If it's really only 3,000 rows, and you intend to run the generated script on a different server, stop using the wizard and do this (on first glance this looks horrific, but it does several of the things you'll want - outputs a script ready to copy, paste and run, with nicely formatted and readable dates, inserts batched into multi-row VALUES by 1000 with GO commands in between, and even deals with potentially NULL values in title, subtitle and collectionid):
DECLARE @newtable SYSNAME = 'dbo.NewComics';
SET NOCOUNT ON;
;WITH x AS (SELECT TOP (4000) s = '('
+ CONVERT(VARCHAR(12), NewComicId) + ','
+ COALESCE('N''' + REPLACE(RTRIM(Title), '''', '''''') + '''', 'NULL') + ','
+ COALESCE('N''' + REPLACE(RTRIM(SubTitle), '''', '''''') + '''', 'NULL')
+ ', ''' + CONVERT(CHAR(8), ReleaseDate, 112) + ' '
+ CONVERT(CHAR(8), ReleaseDate, 108) + ''','
+ CONVERT(VARCHAR(12), COALESCE(CollectionId, 'NULL')) + ')',
rn = ROW_NUMBER() OVER (ORDER BY NewComicId)
FROM dbo.OldComics ORDER BY NewComicId
),
y AS
(
SELECT [/*a*/] = 1, [/*b*/] = 'SET NOCOUNT ON;
GO
INSERT ' + @newtable + ' VALUES'
UNION ALL
SELECT 2, s = CASE WHEN rn > 1 THEN ',' ELSE '' END + s
FROM x WHERE rn BETWEEN 1 AND 1000
UNION ALL
SELECT 3, 'GO' UNION ALL
SELECT 4, s = CASE WHEN rn > 1001 THEN ',' ELSE '' END + s
FROM x WHERE rn BETWEEN 1001 AND 2000
UNION ALL
SELECT 5, 'GO' UNION ALL
SELECT 6, s = CASE WHEN rn > 2001 THEN ',' ELSE '' END + s
FROM x WHERE rn BETWEEN 2001 AND 3000
UNION ALL
SELECT 7, 'GO' UNION ALL
SELECT 8, s = CASE WHEN rn > 3001 THEN ',' ELSE '' END + s
FROM x WHERE rn BETWEEN 3001 AND 4000
)
SELECT [/*b*/] FROM y ORDER BY [/*a*/];
(You might have to play with it if you have exactly 3000 or 3001 rows, or add another couple of unions if you have more than 4000, etc.)
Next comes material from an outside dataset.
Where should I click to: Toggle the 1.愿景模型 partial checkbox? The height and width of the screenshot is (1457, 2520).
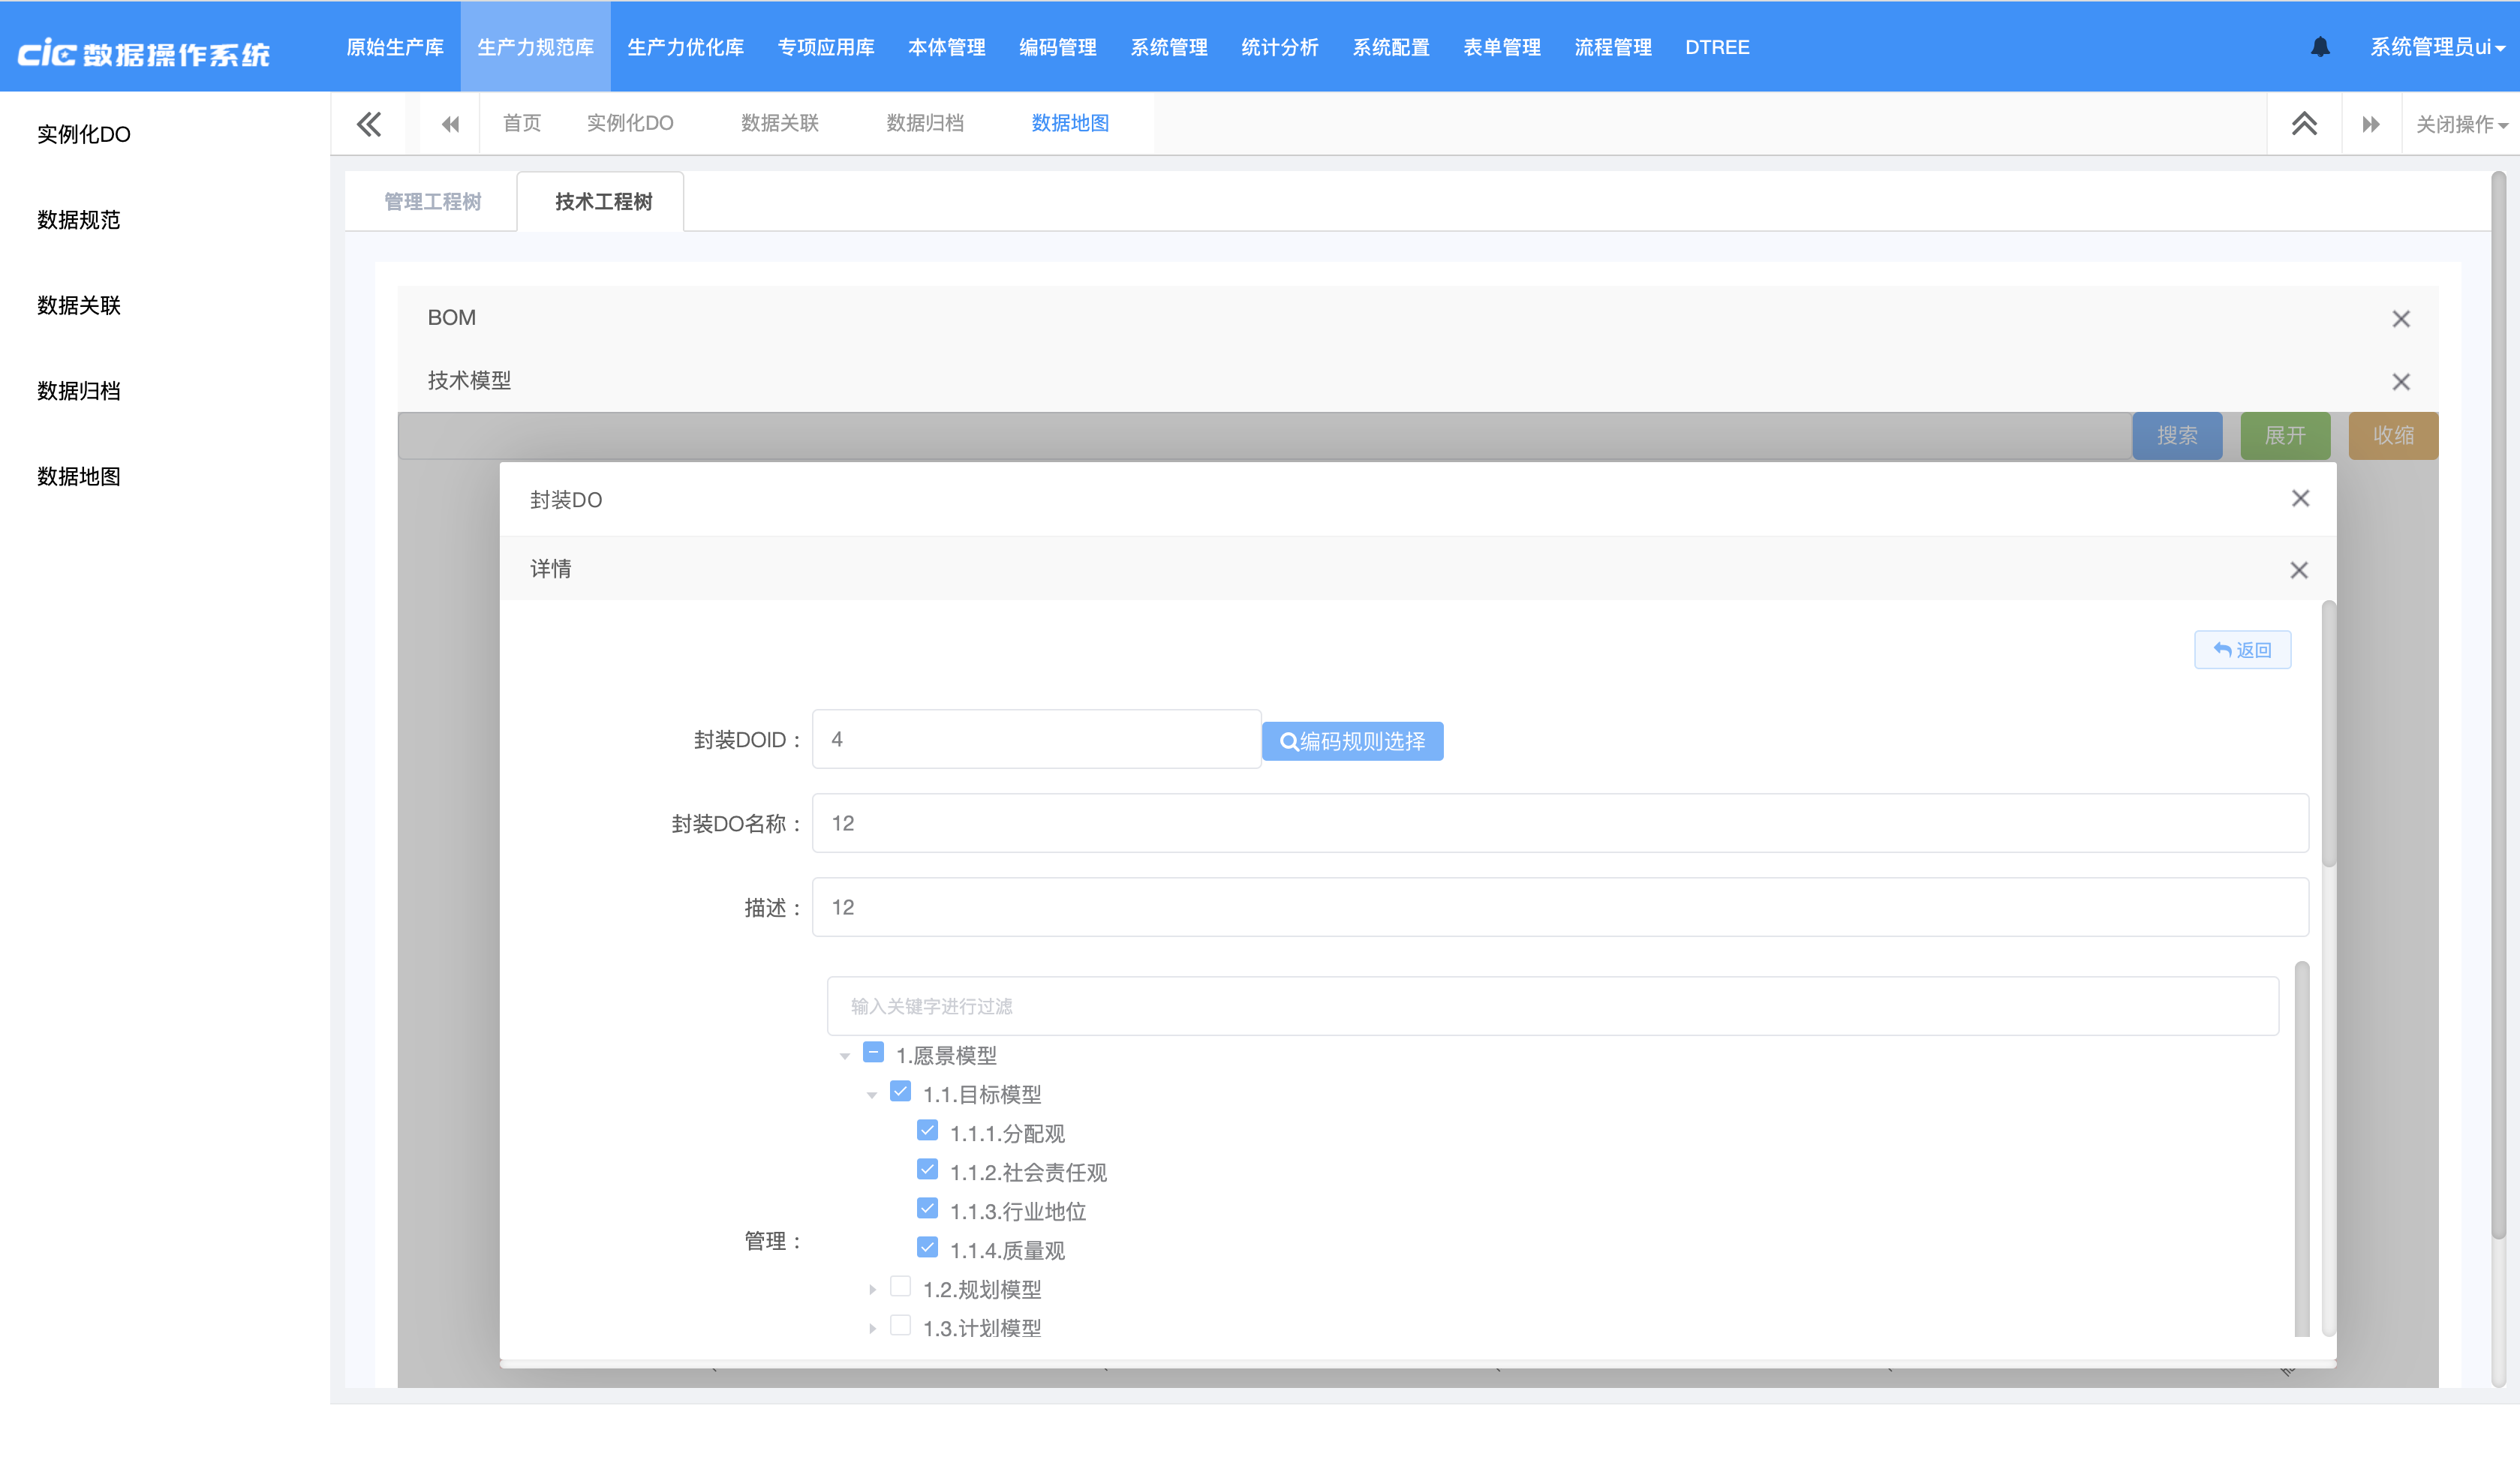(x=873, y=1053)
If you are moving the data to a different table or different database on the same instance, use the script that @swasheck provided (and again, stop using the wizard).
You may have noticed a common trend here: stop using the generate scripts wizard if you don't like the binary format it outputs for dates.
回答2:
So if this was me, what I'd do would be to build up the table structure in a separate database:
CREATE TABLE NewComics (
[NewComicId] [int] identity (0,1) NOT NULL,
[Title] [nvarchar](100) NOT NULL,
[Subtitle] [nvarchar](100) NULL,
[ReleaseDate] [datetime] NOT NULL,
[CollectionId] [int] NOT NULL
);
ALTER TABLE [NewComics]
ADD CONSTRAINT PK_NewComicsID PRIMARY KEY;
And then use SQL to clean the data like so:
INSERT INTO [NewDatabase].[dbo].[NewComics] (Title, Subtitle, ReleaseDate, CollectionID)
SELECT
LTRIM(RTRIM(Title))
, LTRIM(RTRIM(Subtitle))
, CAST(ReleaseDate as Datetime)
, CollectionID
FROM [OldDatabase].[dbo].[NewComics];
Alternatively, you can use this same SELECT
query:
SELECT
NewComicID
, LTRIM(RTRIM(Title))
, LTRIM(RTRIM(Subtitle))
, CAST(ReleaseDate as Datetime)
, CollectionID
FROM [OldDatabase].[dbo].[NewComics];
as the source for an Import/Export Data Task (in the same menu that you've used to Generate Scripts
). [OldDatabase]
on this server would be the source and [NewDatabase]
on this server would be the destination. Make sure you check the box to all identity inserts.